**WHAT IS NEEDED:** Locate "This screenshot has" in the listing. Transcribe the line that contains it and every line that follows, through the last, omitting all pictures.

**INPUT:**
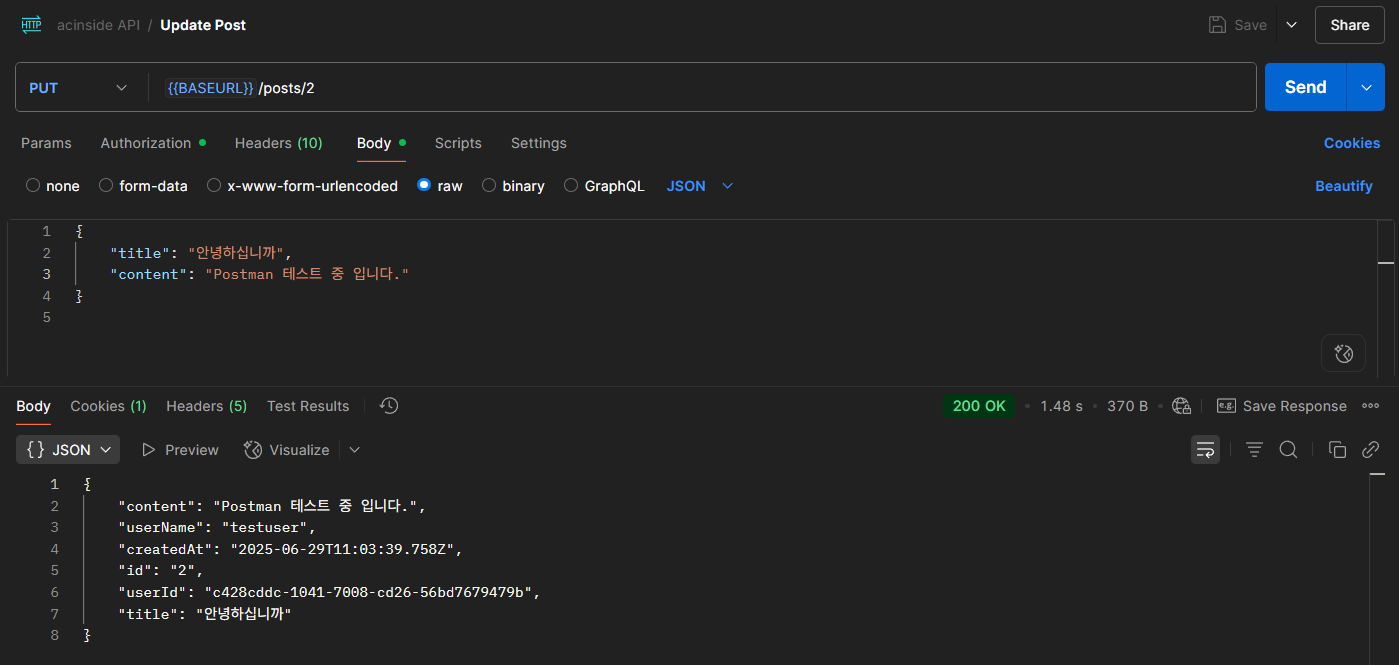Select the GraphQL body option
The width and height of the screenshot is (1399, 665).
pos(571,186)
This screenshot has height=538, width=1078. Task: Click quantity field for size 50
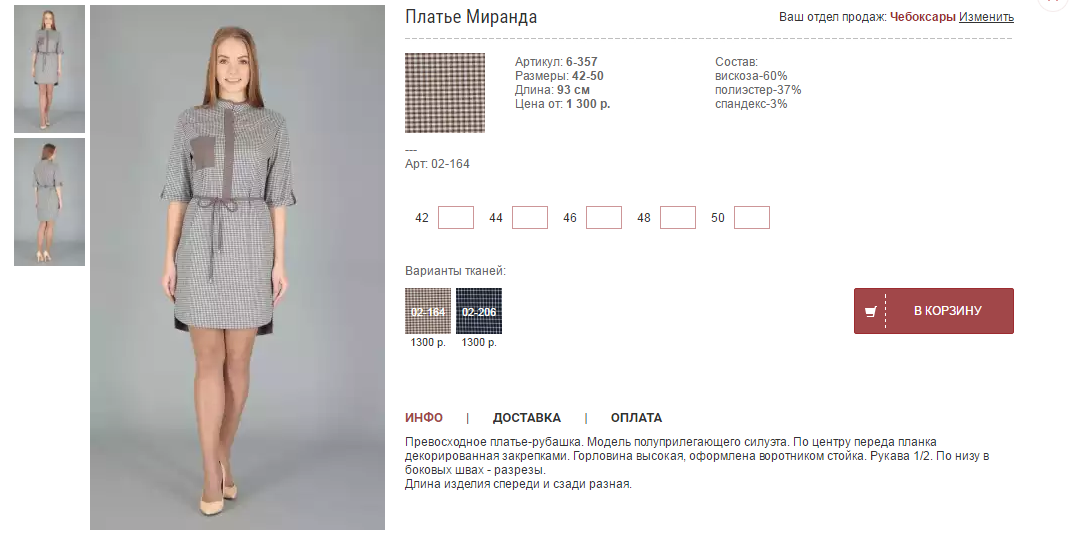[x=751, y=217]
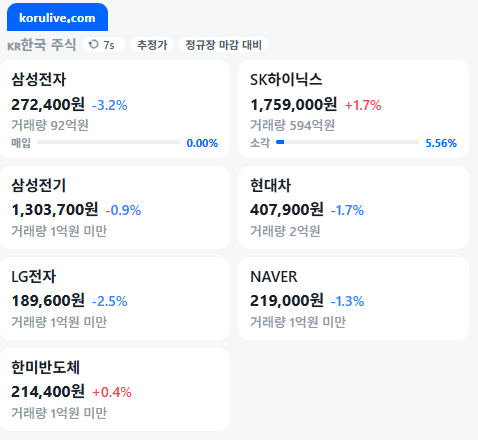
Task: Click the refresh timer icon showing 7s
Action: (x=94, y=44)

**TASK ANSWER:**
This screenshot has height=538, width=1078. Task: Click quantity field for size 50
[x=751, y=217]
Task: Click the refresh timer icon showing 7s
Action: (x=94, y=44)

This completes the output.